─── Information provided

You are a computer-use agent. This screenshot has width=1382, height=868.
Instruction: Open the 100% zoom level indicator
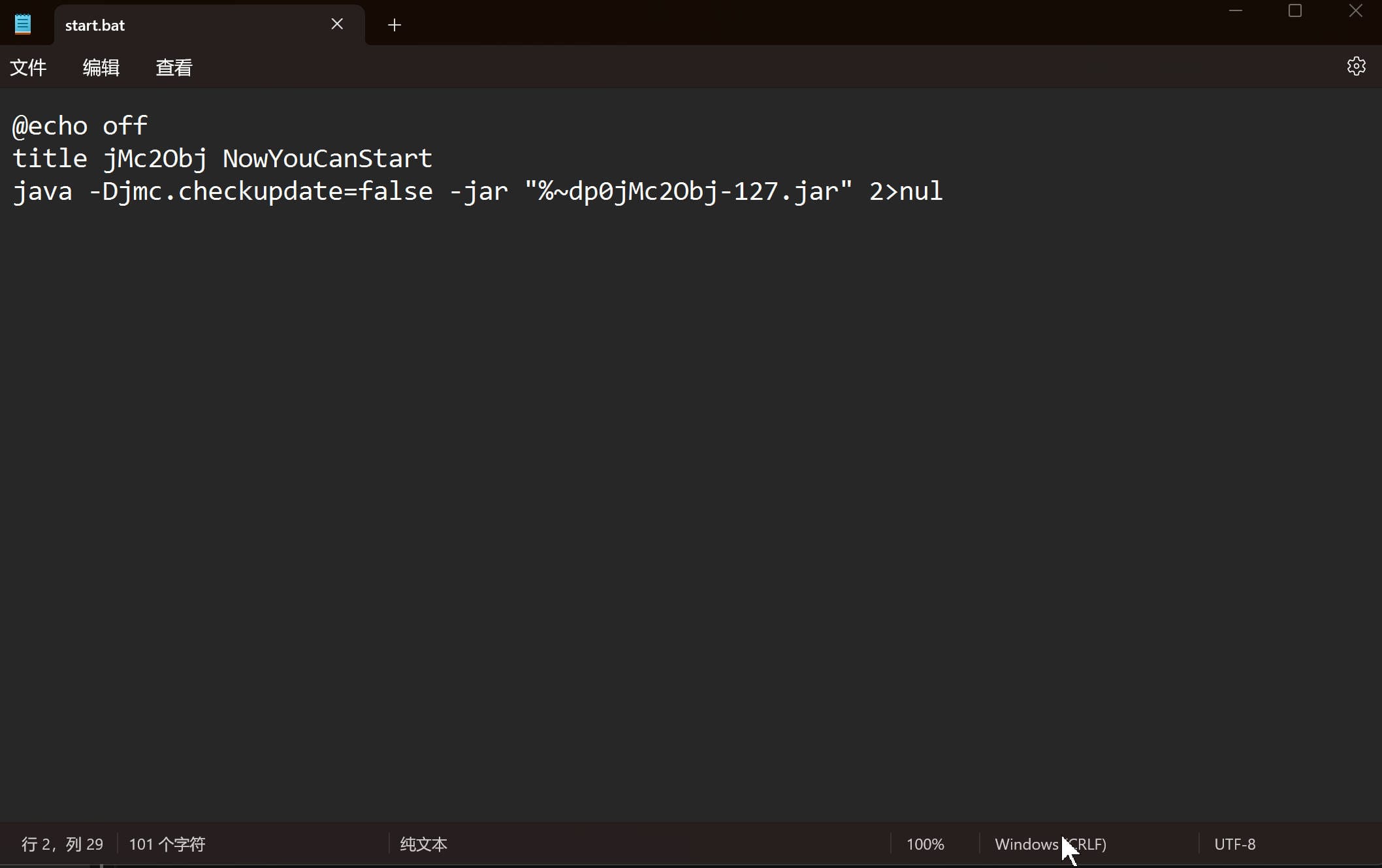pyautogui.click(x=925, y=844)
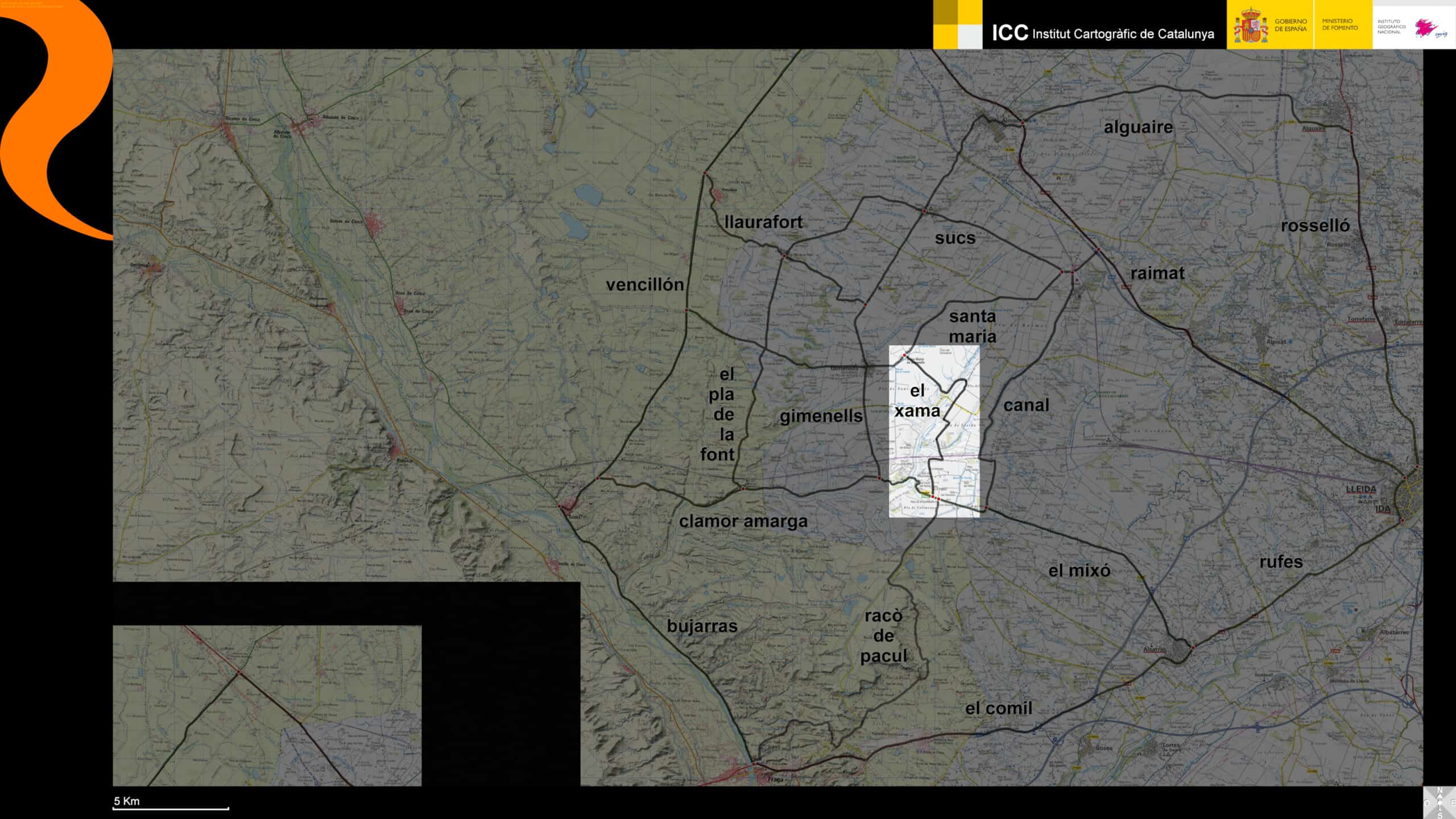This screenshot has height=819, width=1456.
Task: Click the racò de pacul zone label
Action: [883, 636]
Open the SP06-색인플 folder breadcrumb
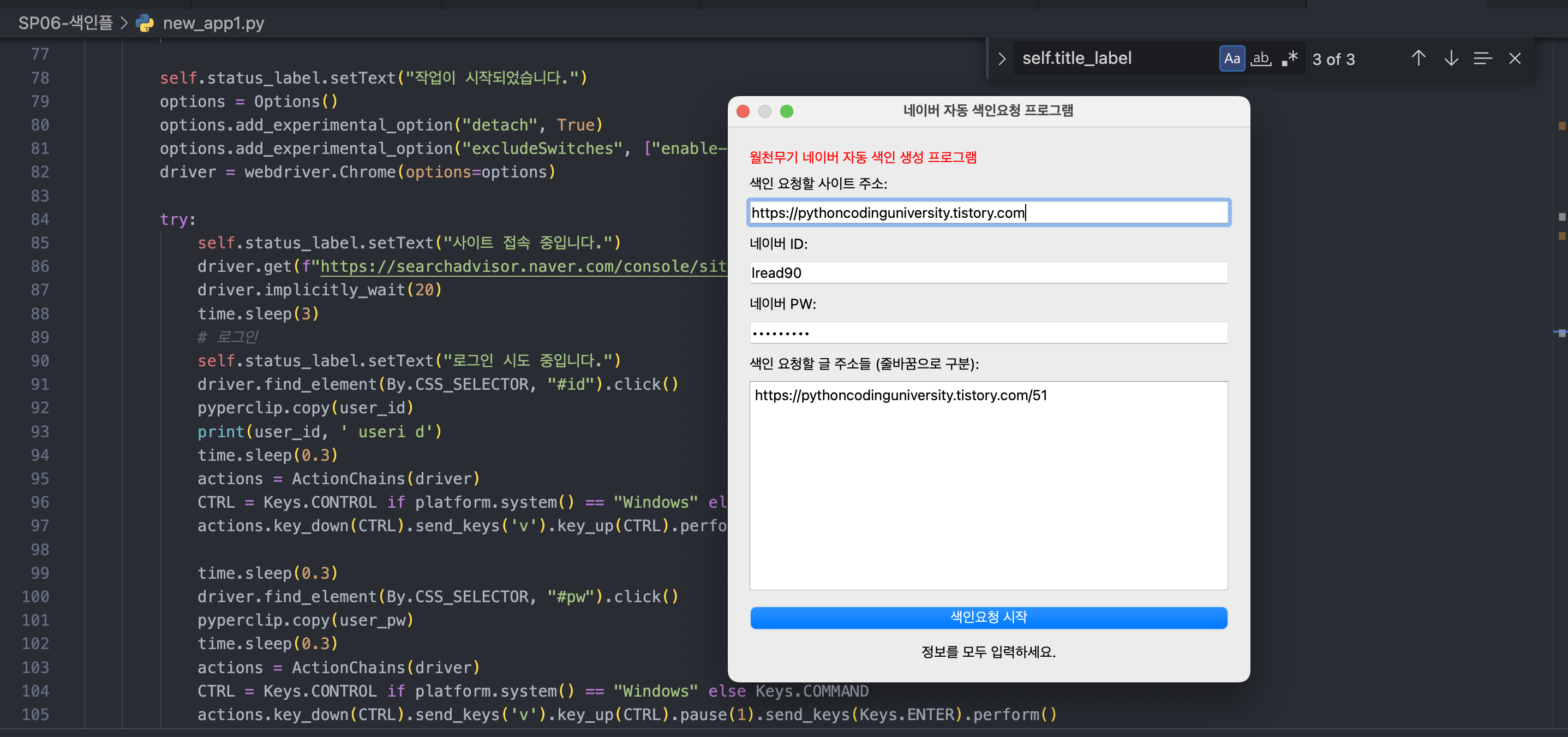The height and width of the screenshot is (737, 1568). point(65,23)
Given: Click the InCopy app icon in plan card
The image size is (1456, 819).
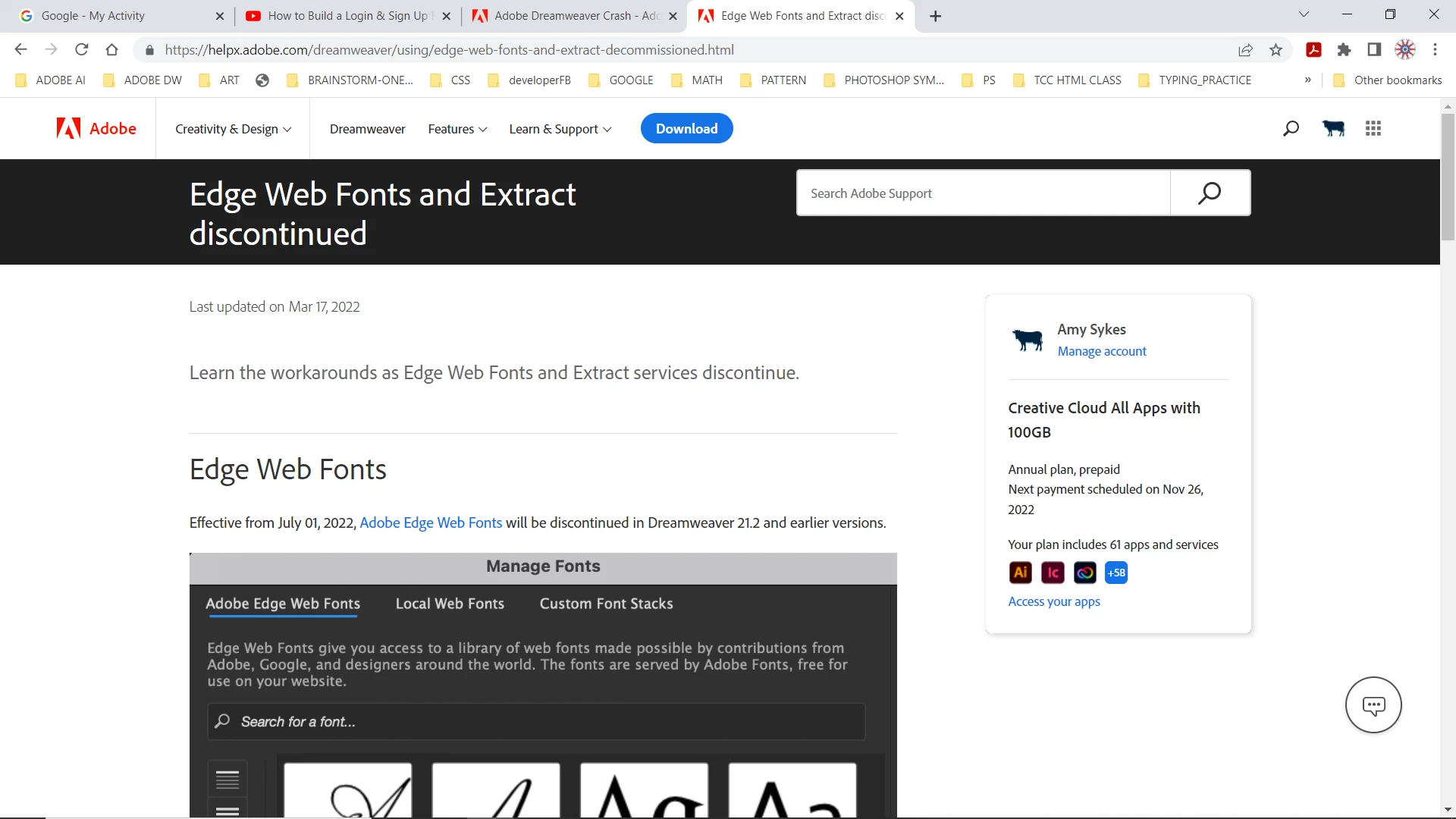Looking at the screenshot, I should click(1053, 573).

──────

§ **Try it**
Give back the material exactly as written, from its first line to the line that contains "Given: Click the InCopy app icon in plan card", and leave out the pictures.

§ **Task response**
You are a computer-use agent. This screenshot has width=1382, height=868.
Instruction: Open the 100% zoom level indicator
pyautogui.click(x=925, y=844)
This screenshot has height=819, width=1456.
Task: Click the racò de pacul zone label
Action: [883, 636]
Open the SP06-색인플 folder breadcrumb
The height and width of the screenshot is (737, 1568). point(65,23)
Given: Click the InCopy app icon in plan card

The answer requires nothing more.